TOPMEDIA – PSIM Yogyakarta menargetkan diri untuk bisa bertahan di kompetisi teratas tanah air. Mereka sesegera mungkin memastikan untuk bertahan di Super League. Laskar Mataram akan gaspol mengamankan poin di putaran kedua.
PSIM saat ini berada di posisi ketujuh di klasemen sementara Super League. Tim asal Kota Gudeg itu mengumpulkan sebanyak 30 poin dan hanya selisih satu poin dari Persebaya di peringkat enam.

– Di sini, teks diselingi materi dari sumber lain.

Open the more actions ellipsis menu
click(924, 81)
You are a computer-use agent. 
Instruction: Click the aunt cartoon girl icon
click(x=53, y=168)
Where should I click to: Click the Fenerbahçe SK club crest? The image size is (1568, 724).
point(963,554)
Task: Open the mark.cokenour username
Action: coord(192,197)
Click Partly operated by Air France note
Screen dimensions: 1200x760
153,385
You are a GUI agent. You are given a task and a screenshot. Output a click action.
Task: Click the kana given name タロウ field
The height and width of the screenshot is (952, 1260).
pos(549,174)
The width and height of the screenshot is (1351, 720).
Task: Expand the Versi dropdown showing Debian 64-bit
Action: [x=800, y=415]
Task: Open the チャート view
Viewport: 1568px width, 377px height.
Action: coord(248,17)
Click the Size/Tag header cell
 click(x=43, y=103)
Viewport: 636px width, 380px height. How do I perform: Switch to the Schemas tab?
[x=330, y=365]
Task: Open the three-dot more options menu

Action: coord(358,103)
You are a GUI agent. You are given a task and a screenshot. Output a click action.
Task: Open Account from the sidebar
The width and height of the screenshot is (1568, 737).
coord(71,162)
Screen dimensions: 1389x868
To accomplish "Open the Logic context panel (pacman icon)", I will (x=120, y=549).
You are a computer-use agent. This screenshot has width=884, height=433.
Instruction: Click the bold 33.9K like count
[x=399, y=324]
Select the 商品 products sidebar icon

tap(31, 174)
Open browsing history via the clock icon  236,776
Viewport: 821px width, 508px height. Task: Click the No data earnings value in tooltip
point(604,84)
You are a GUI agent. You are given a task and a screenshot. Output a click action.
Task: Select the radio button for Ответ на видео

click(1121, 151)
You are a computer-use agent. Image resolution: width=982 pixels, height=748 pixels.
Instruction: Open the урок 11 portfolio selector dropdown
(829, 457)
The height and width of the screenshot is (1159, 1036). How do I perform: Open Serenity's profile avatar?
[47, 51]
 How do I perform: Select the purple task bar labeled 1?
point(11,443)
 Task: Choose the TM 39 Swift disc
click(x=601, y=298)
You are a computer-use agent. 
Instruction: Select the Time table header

Untuk bertahan di Super League, satu tim setidaknya harus mengumpulkan 40 poin. Oleh karena itu, PSIM jelas masih membutuhkan setidaknya empat kemenangan lagi.
Jean-Paul van Gastel, pelatih PSIM sadar dengan poin minimal itu. Oleh karena itu, dia ingin segera meraihnya bersama Ze Valente cs.
“Di Indonesia sepertinya ada dua kompetisi yang terpisah. Putaran pertama kita sudah lihat bagaimana liga, lalu di putaran kedua semua klub mulai panik dan memperkuat tim. Itu menjadi liga yang berbeda lagi,” ujar Van Gastel.
“Bagi kami, kami harus mempertahankan apa yang sedang kami lakukan. Semoga pemain yang cedera bisa segera kembali.”
“Saya rasa kami butuh empat kemenangan berturut-turut hanya untuk tidak terdegradasi. Kami butuh lebih banyak poin untuk mencapai target tersebut,” kata dia menambahkan.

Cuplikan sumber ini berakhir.